WORK ORDER
Please set down only the lines running from the one with "Click line number 153 in the gutter" through the last line of the entries, exactly as written and without any pictures.

INPUT RECORDS
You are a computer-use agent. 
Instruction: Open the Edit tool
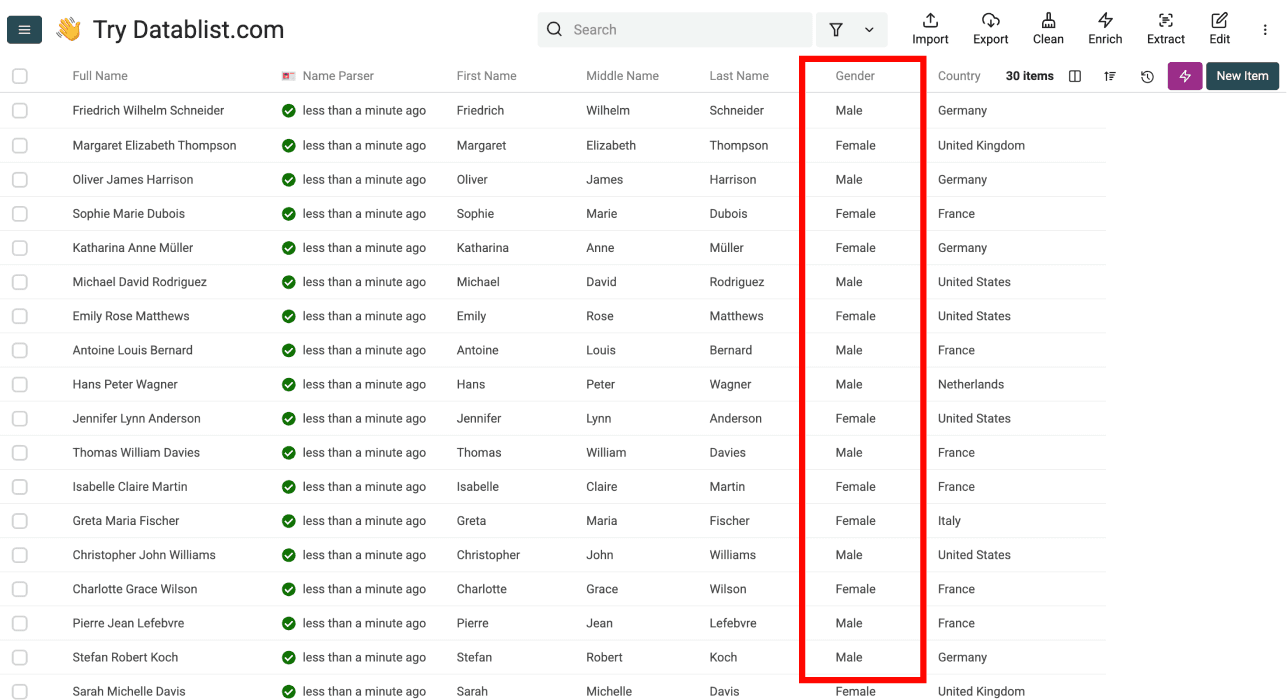[1219, 28]
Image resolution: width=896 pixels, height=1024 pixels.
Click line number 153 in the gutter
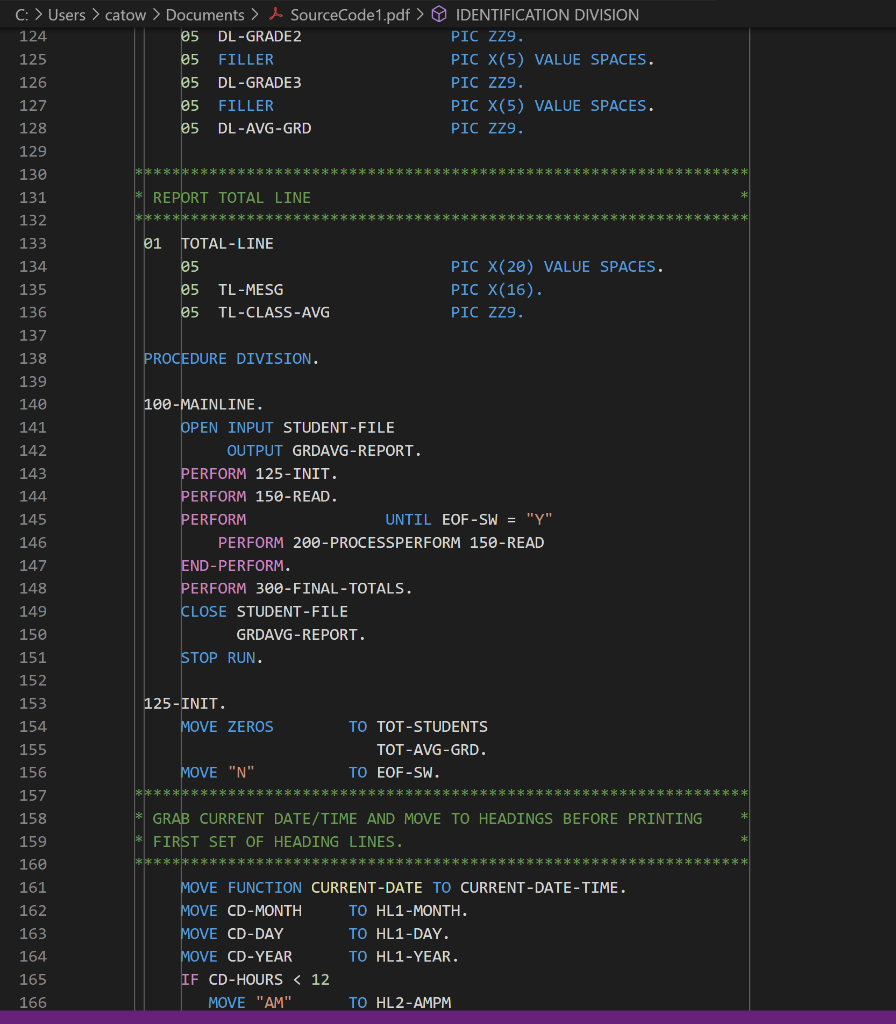(33, 703)
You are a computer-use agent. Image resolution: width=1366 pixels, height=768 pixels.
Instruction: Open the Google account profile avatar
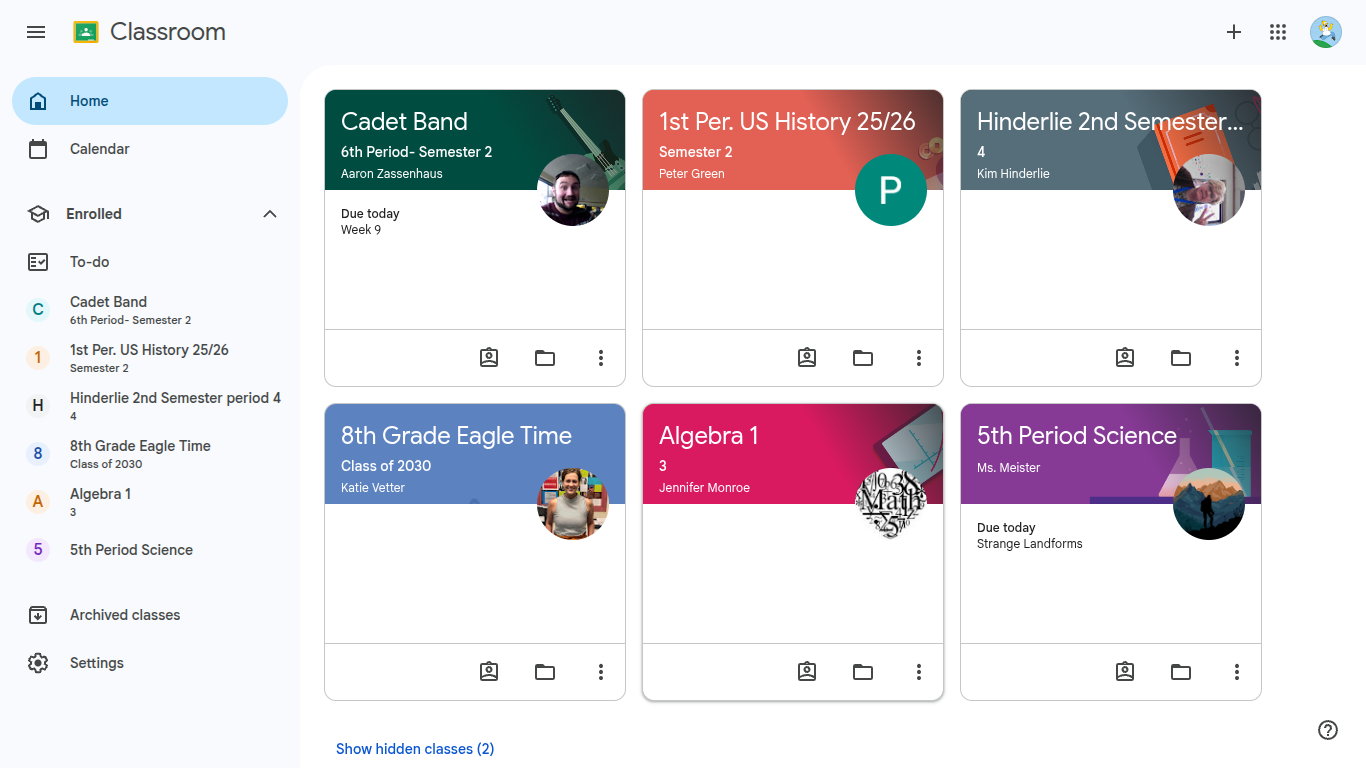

RESPONSE TO THE EXERCISE
Click line number 153 in the gutter
(33, 703)
You are a computer-use agent. Image resolution: width=1366 pixels, height=768 pixels.
Instruction: Open the Google account profile avatar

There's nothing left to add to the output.